The study’s senior author Dr. Steffie Woolhandler, an internist in the South Bronx, Distinguished Professor at CUNY/Hunter College and Lecturer in Medicine at Harvard commented: “The ACA was a step forward, but 29 million remain uncovered, and the epidemic of under-insurance is out of control. We need to move ahead from the ACA to a single-payer, Medicare for All system that assures first-dollar coverage for everyone. But the Trump administration and Republicans in several states are taking us in reverse: cutting Medicaid, threatening to gut protections for the more than 61 million Americans with pre-existing conditions, and allowing insurers to peddle stripped-down policies that offer no real protection.”
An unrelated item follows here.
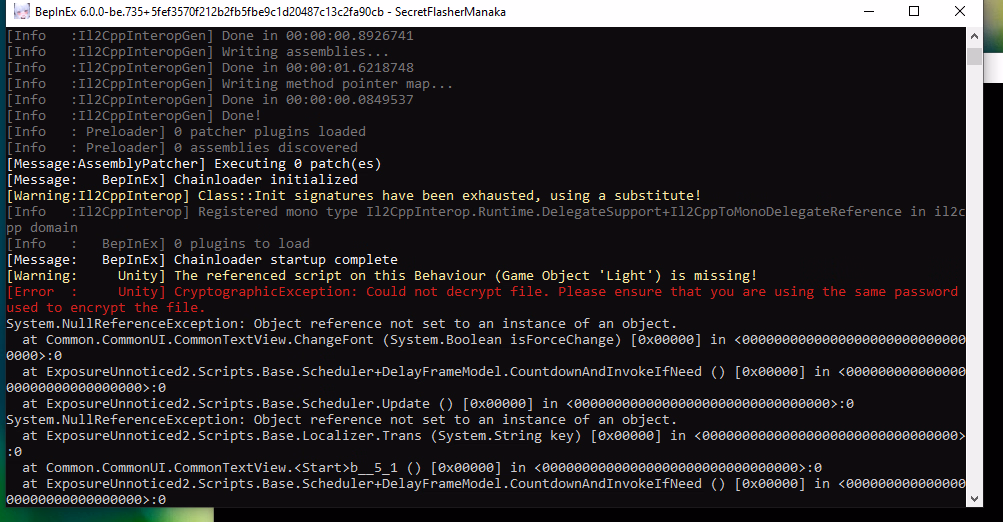Screen dimensions: 1003x522
Task: Click the scrollbar down arrow
Action: point(973,500)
Study co-author Robert M. Lawless, the Max L. Rowe Professor of Law at the University of Illinois College of Law noted: “In the Supreme Court’s words, bankruptcy is a fresh start for the ‘honest but unfortunate debtor.’ Our study shows that for many bankruptcy debtors, the misfortune continues to come from the way we pay for health care. Bankruptcy may provide a fresh start, but it comes at a high financial and emotional cost for those who file. Filing for bankruptcy can stop the financial bleeding that the health care system imposes, but curing that system’s ills is the only lasting solution.”

Health insurance is becoming more unaffordable for Americans

Megan Henny of FOX Business pointed out that Americans who receive health insurance through their employers are finding it increasingly unaffordable, as out-of-pocket costs continue to outpace wage growth, according to a new study.
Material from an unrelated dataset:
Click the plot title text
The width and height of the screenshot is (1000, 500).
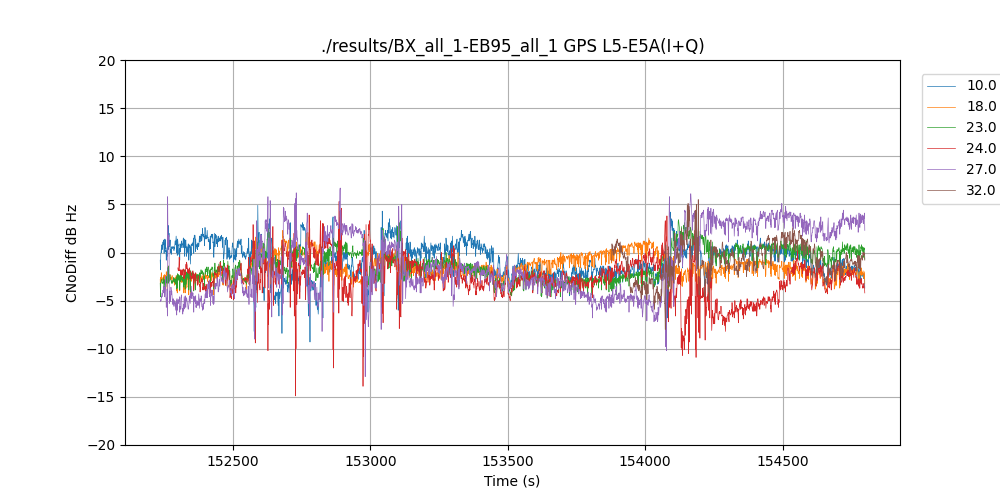[512, 46]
Over the past decade, the combined cost of premiums and deductibles grew quicker than the median income in every single state, according to a study released Thursday by the Commonwealth Fund, a New York-based nonprofit that advocates for expanded health insurance coverage.

Last year, on average, middle-income workers spent 6.8 percent of their income on employer premium contributions, or fixed costs they pay every month. Deductibles, which you pay before your health insurance kicks in, accounted for 4.7 percent of median income on average.
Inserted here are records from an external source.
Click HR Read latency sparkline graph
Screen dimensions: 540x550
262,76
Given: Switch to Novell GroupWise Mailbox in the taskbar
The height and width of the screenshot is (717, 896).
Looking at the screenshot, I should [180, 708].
That number is even higher in some states, however. In nine states — Arkansas, Florida, Georgia, Louisiana, Mississippi, Nevada, New Mexico, North Carolina, and Texas — premium contributions accounted for 8 percent or more of median income, reaching a high of 10 percent in Louisiana.

In Louisiana, on average, employees pay more than $5,000 in premiums. The state’s median household income is $46,145.

Workers in the majority of states put between 6 to 8 percent of median household income toward premiums, although in thirteen states — Alaska, Washington, Utah, Colorado, North Dakota, Iowa, Wisconsin, Michigan, Indiana, Maryland, Massachusetts, and New Hampshire — workers paid as little as 4.1 percent.

Worse for workers is that despite the high premiums, they’re still “potentially exposed to high out-of-pocket costs because of large deductibles,” the study said.

Last year, the average deductible for single-person coverage plans was $1,846, with average deductibles ranging from $1,308 in Washington, D.C., to $2,447 in Maine. Across the country, average deductibles compared to median income were more than 5 percent in 18 states, but ranged as high as 6.7 percent in Mississippi.

In 2018, the combined cost of premiums and deductibles exceeded 10 percent of median income in 42 states, compared to seven states in 2008. That means people could spend more than 16 percent of their incomes on premiums and deductibles in Mississippi, which has the second-lowest median income in the U.S., compared to an average cost burden of 8.4 percent in Massachusetts, which has a median income among the nation’s highest.

“Higher costs for insurance and health care have consequences,” the study said. “People with low and moderate incomes may decide to go without insurance if it competes with other critical living expenses like housing and food.”

So, in the midst of all this discussion of Medicare for All and modifications of the Affordable Care Act/ Obamacare the question is, is a single-payer health care system the answer and how is it created, managed and financed?